====== RECORDS FOR THE TASK

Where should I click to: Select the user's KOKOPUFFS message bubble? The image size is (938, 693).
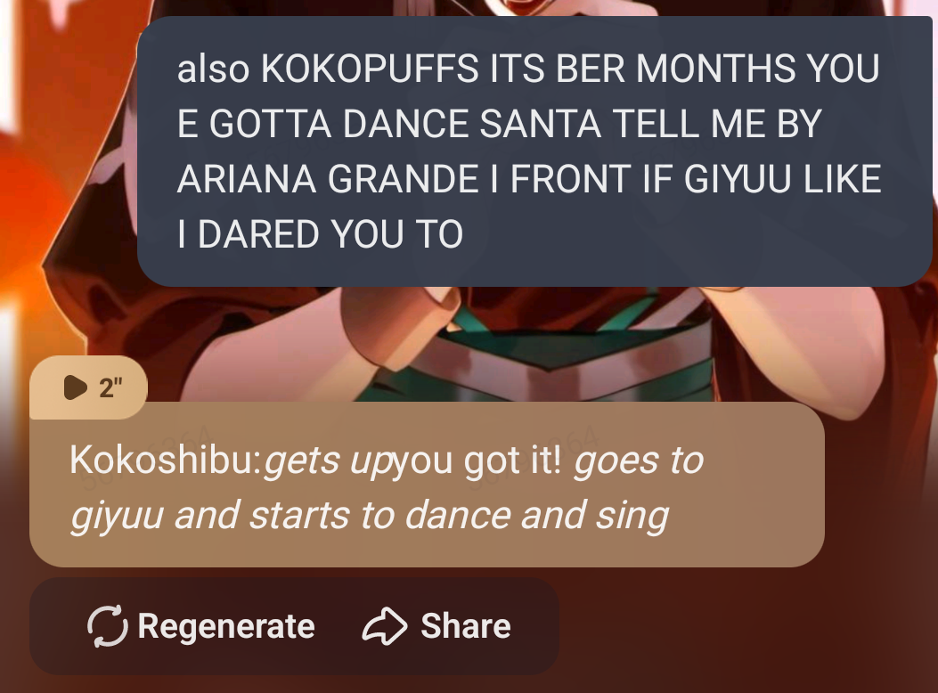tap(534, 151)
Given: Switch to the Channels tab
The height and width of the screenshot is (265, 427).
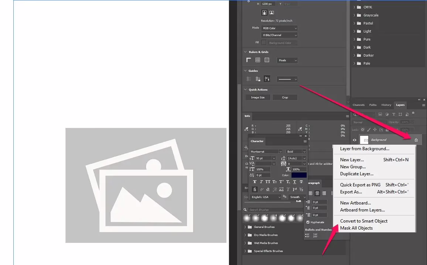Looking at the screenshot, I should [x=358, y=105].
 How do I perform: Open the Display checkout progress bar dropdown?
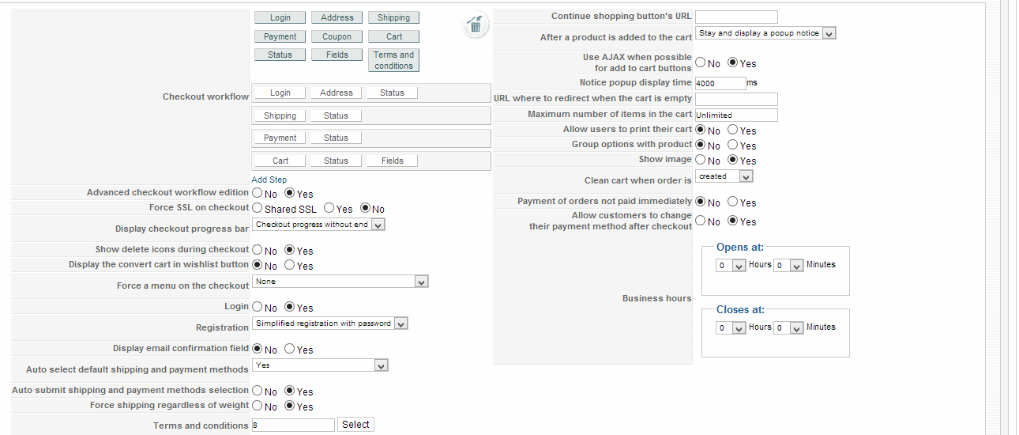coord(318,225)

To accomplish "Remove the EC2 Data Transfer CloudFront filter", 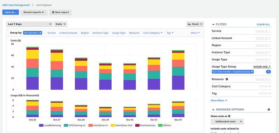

============

- _THE TASK_
Please return each line of the listing exactly as written, excluding the images.

- _REPLY_
Where should I click to: Select the user's KOKOPUFFS message bubble? The image size is (938, 693).
tap(534, 151)
Given: Switch to the Channels tab
The height and width of the screenshot is (265, 427).
Looking at the screenshot, I should [x=358, y=105].
 How do I perform: Open the Display checkout progress bar dropdown?
coord(318,225)

To accomplish "Remove the EC2 Data Transfer CloudFront filter", 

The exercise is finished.